■ Document
++++++
Real Analysis – Limits and Continuity VI

— More properties of continuous functions —

Definition 35

Let {D \subset \mathbb{R}}; {f: D\rightarrow \mathbb{R}} and {c \in D'\setminus D}. If {\displaystyle \lim_{x\rightarrow c}f(x)=a\in \mathbb{R}}, we can define {\tilde{f}} as:

\displaystyle   \tilde{f}(x)=\begin{cases} f(x) \quad x \in D \\ a \quad x=c \end{cases} \ \ \ \ \ (16)

As an application of the previous definition let us look into {f(x)= \sin x/x}. It is {D= \mathbb{R}\setminus \{0\}}.

Since {\displaystyle\lim_{x \rightarrow 0} \sin x/x=1} we can define {\tilde{f}} as

\displaystyle  \tilde{f}(x)=\begin{cases} \sin x/x \quad x \neq 0 \\ 1 \quad x=0 \end{cases}

As another example let us look into {f(x)=1/x} Since {\displaystyle\lim_{x\rightarrow 0^+}f(x)=+\infty} and {\displaystyle\lim_{x\rightarrow 0^-}f(x)=-\infty} we can’t define {\tilde{f}} for {1/x}.

Finally if we let {f(x)=1/x^2} we have {\displaystyle\lim_{x\rightarrow 0^+}f(x)=\displaystyle\lim_{x\rightarrow 0^-}f(x)=+\infty}. Since the limits are divergent we still can’t define {\tilde{f}}.
++++++
Proceed with the text on limits and continuity from the point at which it stops, keeping its formal mathematical register.
++++++
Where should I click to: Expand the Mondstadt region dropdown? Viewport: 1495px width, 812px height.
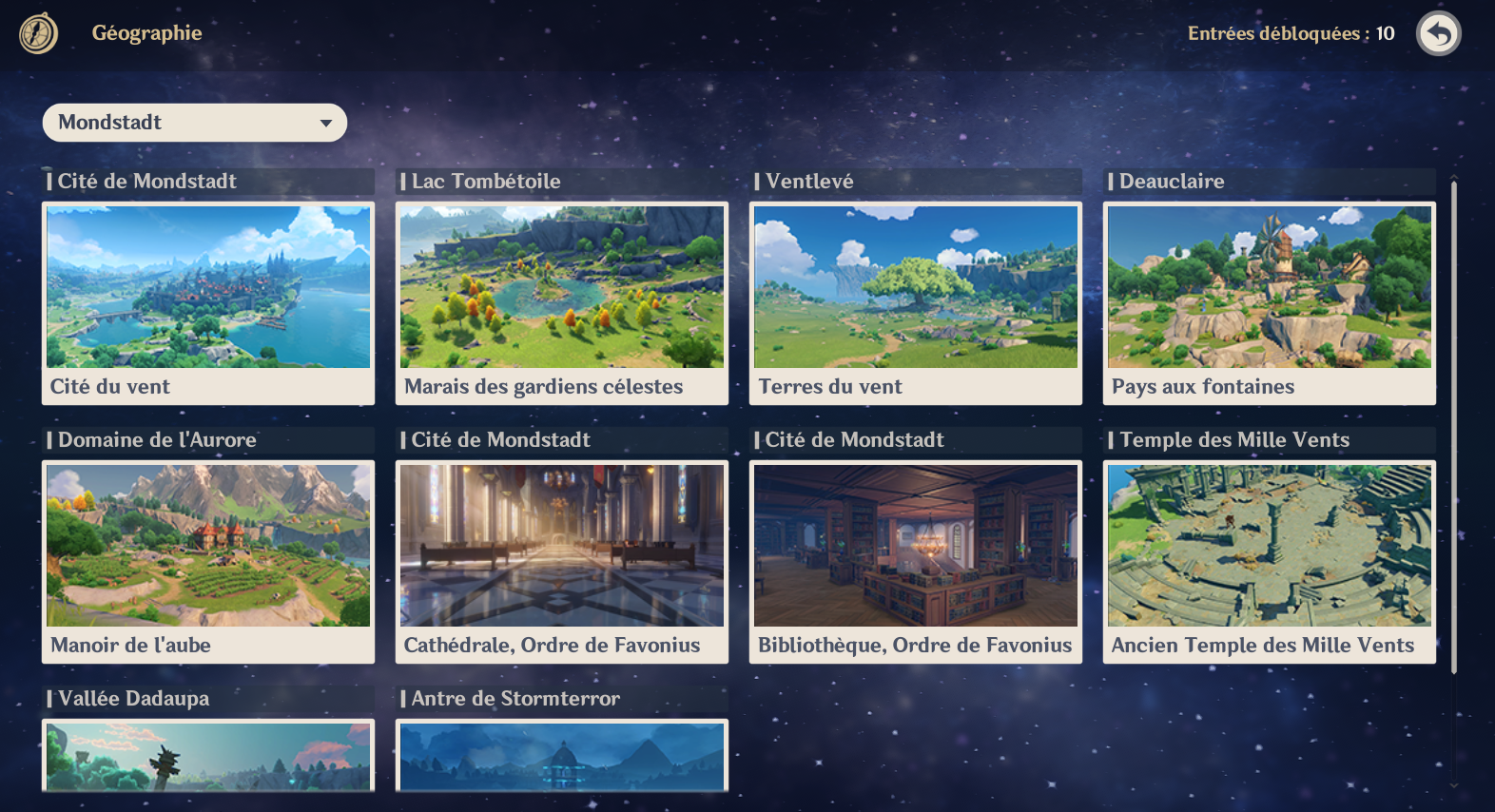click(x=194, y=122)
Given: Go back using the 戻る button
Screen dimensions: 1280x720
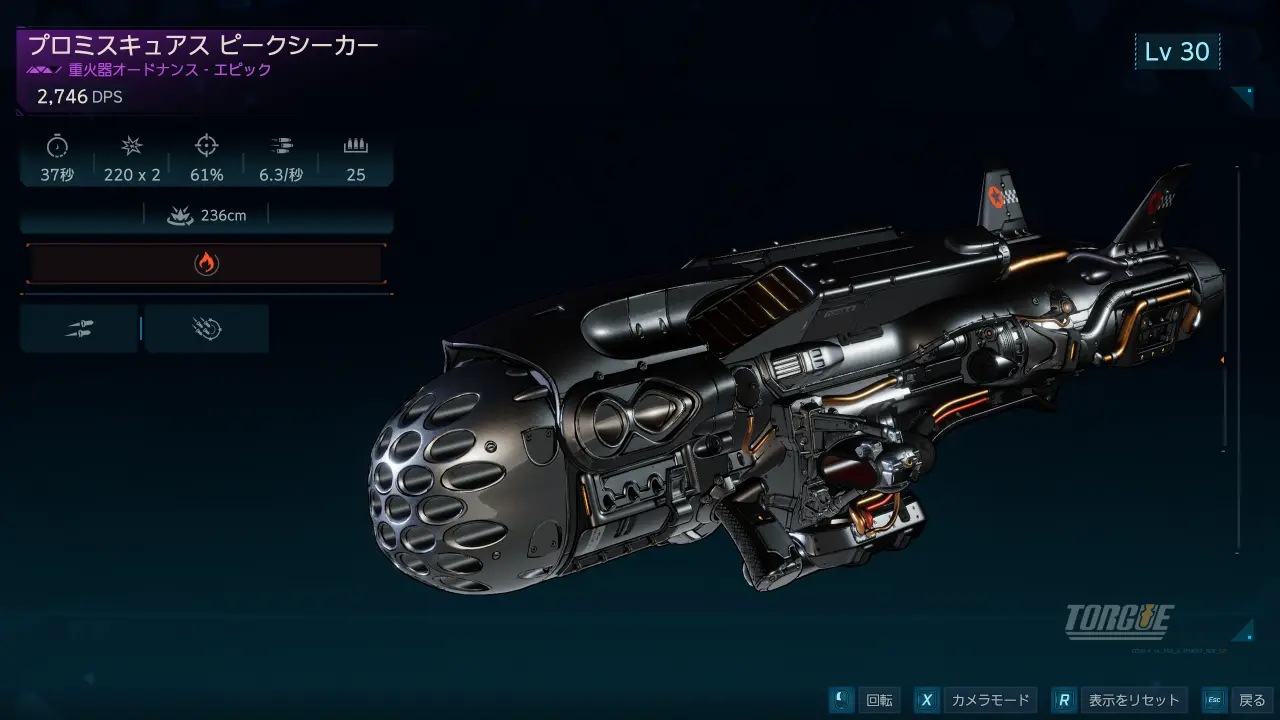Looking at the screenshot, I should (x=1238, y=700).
++++++
■ Reply
In general one can say that given {f: D\rightarrow \mathbb{R}} and {c \in D'\setminus D} {\tilde{f}} exists if and only if {\displaystyle\lim_{x \rightarrow c}f(x)} exists and is finite.

Theorem 42 Let {D \subset \mathbb{R}}; {f,g: D\rightarrow \mathbb{R}} and {c \in D}. If {f} and {g} are continuous functions then {f+g}, {fg} and (if {g(c)\neq 0}){f/g} are also continuous functions.

Proof: We’ll prove that {fg} is continuous and let the other cases for the reader.

Let {x_n} be a sequence of points in {D} such that {x_n \rightarrow c}. Then {f(x_n) \rightarrow f(c)} and {g(x_n) \rightarrow c} (since {f} and {g} are continuous functions).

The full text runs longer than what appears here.